PRECETTAZIONI:LA CAPORETTO DEI SINDACATI?

Negli ultimi mesi abbiamo assistito ad una modificazione qualitativa da parte del governo nella gestione dei rapporti con i sindacati. Specialmente nel trasporto pubblico si è assistito ad un aumento senza pari dello strumento della precettazione che comporta l’abolizione di fatto del diritto di sciopero.

Certo il governo ha operato, con diverse finalità, per accentuare la pressione sulle sigle che più hanno la superficiale nomea di una certa conflittualità, ovvero la CGIL e USB. Il ministro Salvini ha imposto la precettazione già a partire dall’incidente ferroviario di Brandizzo, lanciando dunque una sfida importante perché trattandosi di un fatto molto grave esso sfidava il sindacato proprio su una questione rispetto alla quale i sindacati avrebbero dovuto volenti o nolenti fare qualcosa. I sindacati confederali, compresa buona parte di quelli di base e “conflittuali”, si sono trovati a dover adattare la propria linea ad un evento simile.

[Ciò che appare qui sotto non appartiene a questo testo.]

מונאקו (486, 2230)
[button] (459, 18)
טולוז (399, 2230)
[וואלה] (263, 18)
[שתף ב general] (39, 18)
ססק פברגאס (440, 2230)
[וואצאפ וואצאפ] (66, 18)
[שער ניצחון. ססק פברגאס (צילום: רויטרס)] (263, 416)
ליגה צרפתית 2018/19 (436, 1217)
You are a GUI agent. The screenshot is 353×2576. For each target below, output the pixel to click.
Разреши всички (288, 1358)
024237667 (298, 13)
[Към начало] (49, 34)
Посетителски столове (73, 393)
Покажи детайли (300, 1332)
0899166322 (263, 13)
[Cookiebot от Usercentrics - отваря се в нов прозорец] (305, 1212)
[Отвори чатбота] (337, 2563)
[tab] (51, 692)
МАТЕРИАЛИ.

La conseguenza è che da un lato quelli alternativi (come in particolare USB), hanno subito il colpo accentuato la propria linea capitolazionista, e cercato di spostare a fini mediatici e di facciata la contestazione sul piano giudiziario, i sindacati confederali, in particolare la CGIL, si sono volutamente arresi senza combattere. Dall’altro la CGIL ha costruito mobilitazioni volutamente prive di qualsiasi portato conflittuale per usare le “precettazioni” al fine di uno scambio di favori con il governo fascista in carica volto ad ottenere il monopolio assoluto nel campo della gestione del conflitto economico cercando così ad ottenere da quest’ultimo una sostanziale messa fuori-legge del sindacalismo alternativo.

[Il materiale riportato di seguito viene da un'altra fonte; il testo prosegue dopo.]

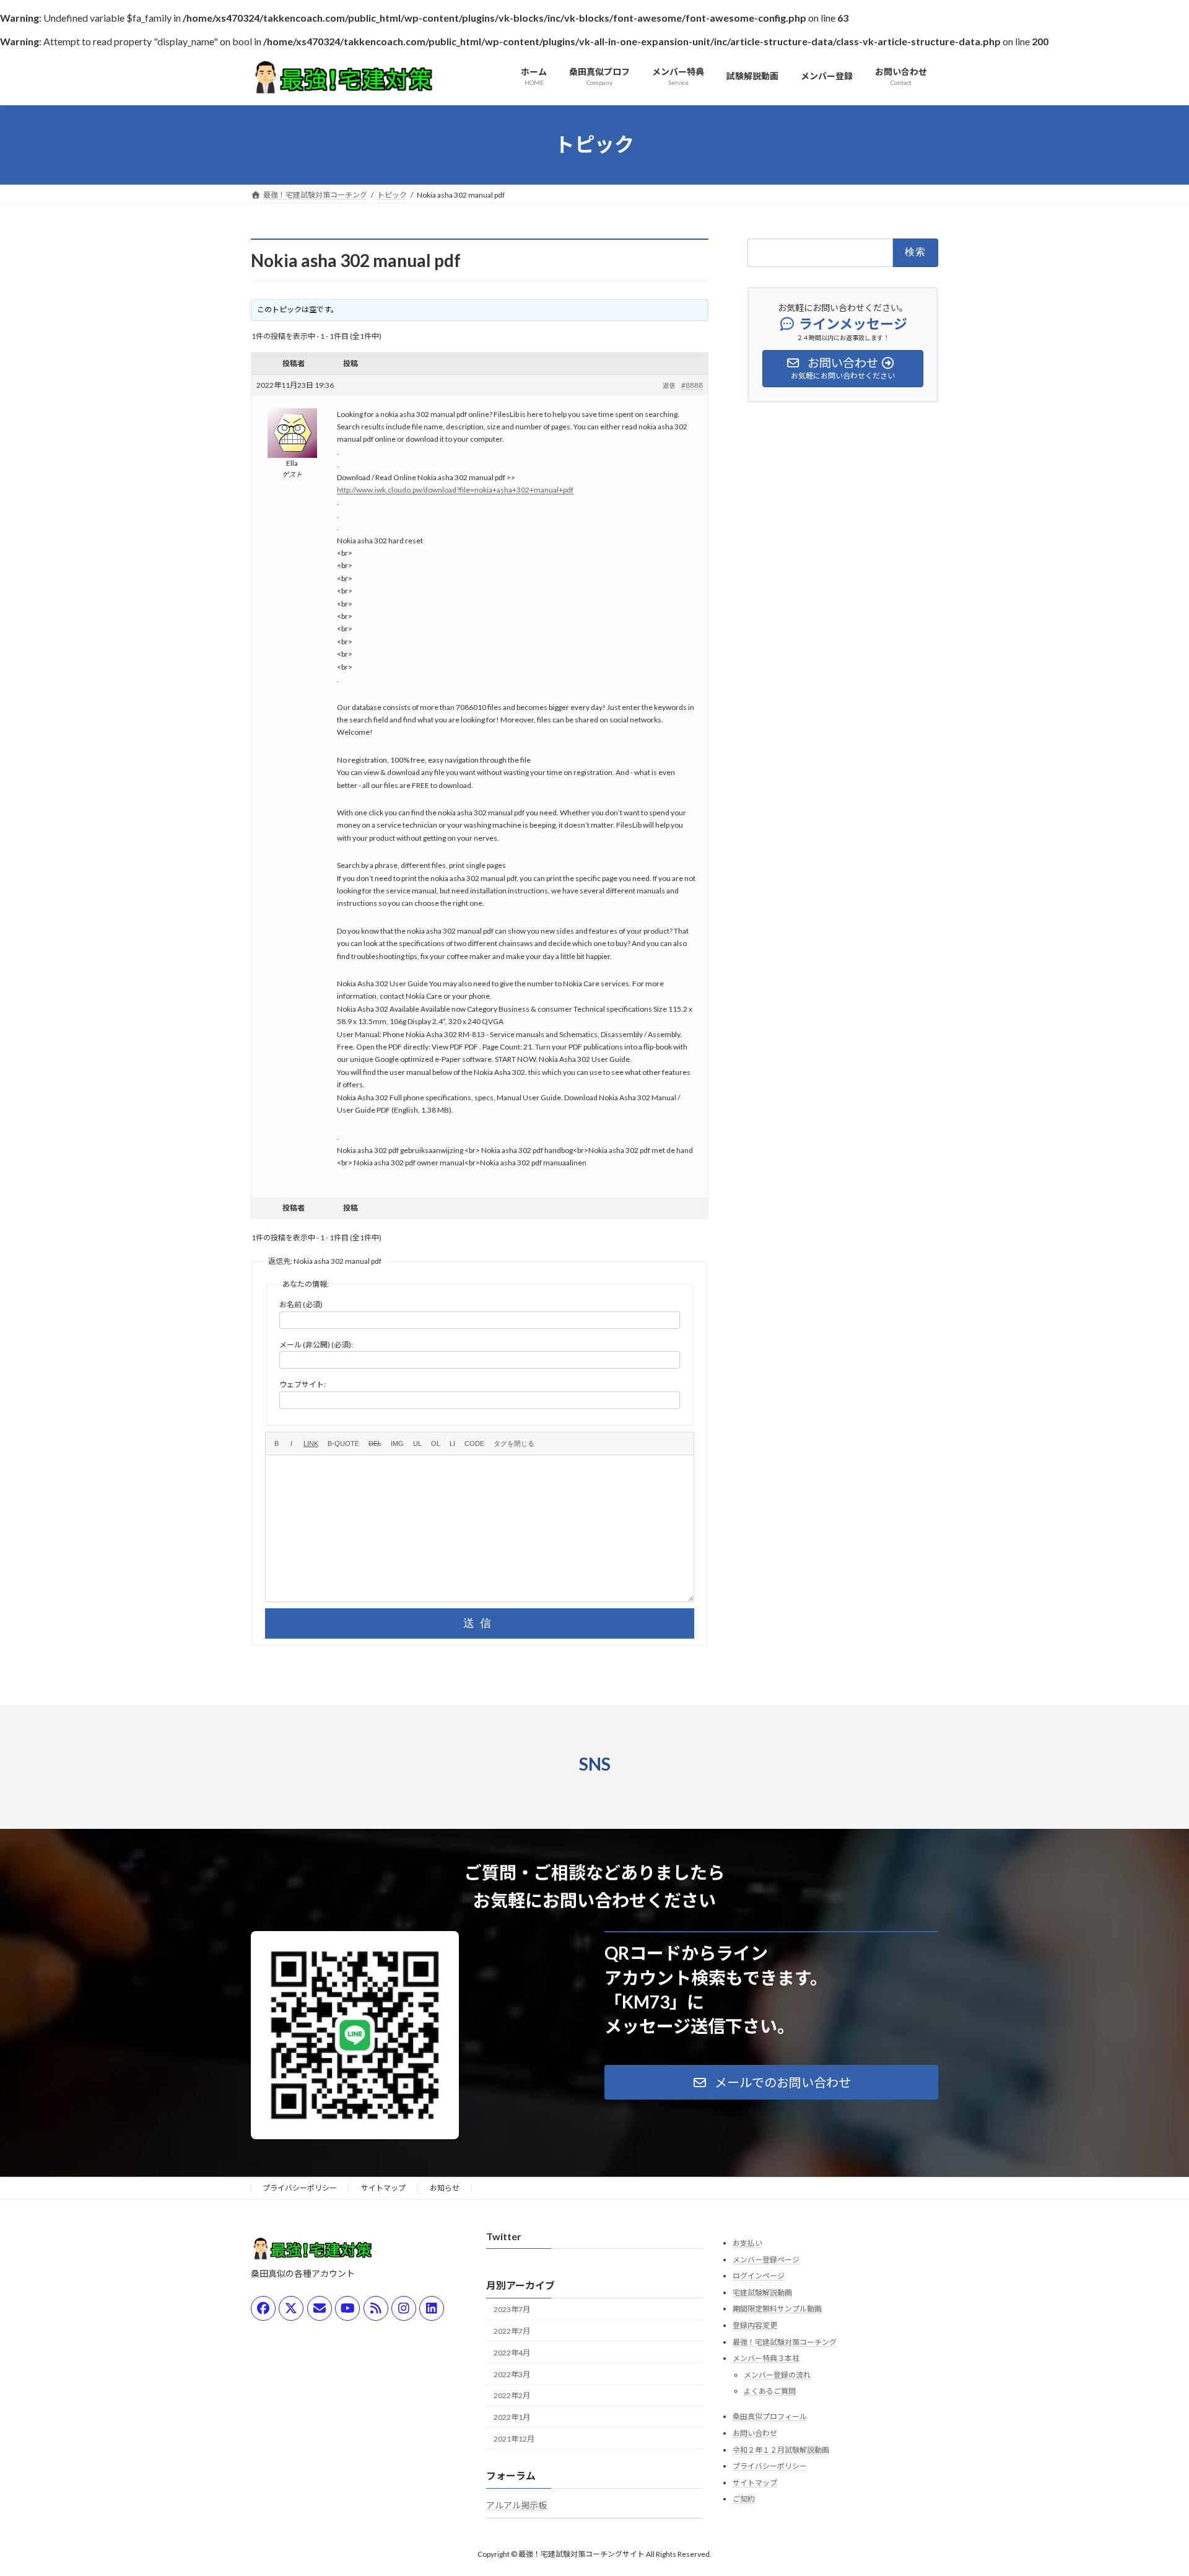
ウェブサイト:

Tutto ciò risulta però sempre più problematico. L’operato della CGIL contribuisce ad accentuare la crisi egemonica che incorre ormai da  decenni nel rapporto con i lavoratori. I lavoratori si distaccano sempre più dalla CGIL e dai sindacati confederali a causa della loro politica reazionaria ed antioperaia, senza con questo scegliere il “sindacalismo conflittuale” che non rappresenta di certo un’effettiva alternativa. Per quanto la CGIL possa contare ancora su un certo sostegno dei lavoratori, tale sindacato opera sempre più per dissiparlo e ridurlo ai minimi termini trasformando così lo stesso sindacato in un involucro burocratico privo di legami reali con le larghe masse. La sua natura e linea reazionaria lo sta portando nella direzione di diventare un’articolazione di un sistema corporativo sempre più caratterizzato dalla dipendenza dal governo fascista in carica.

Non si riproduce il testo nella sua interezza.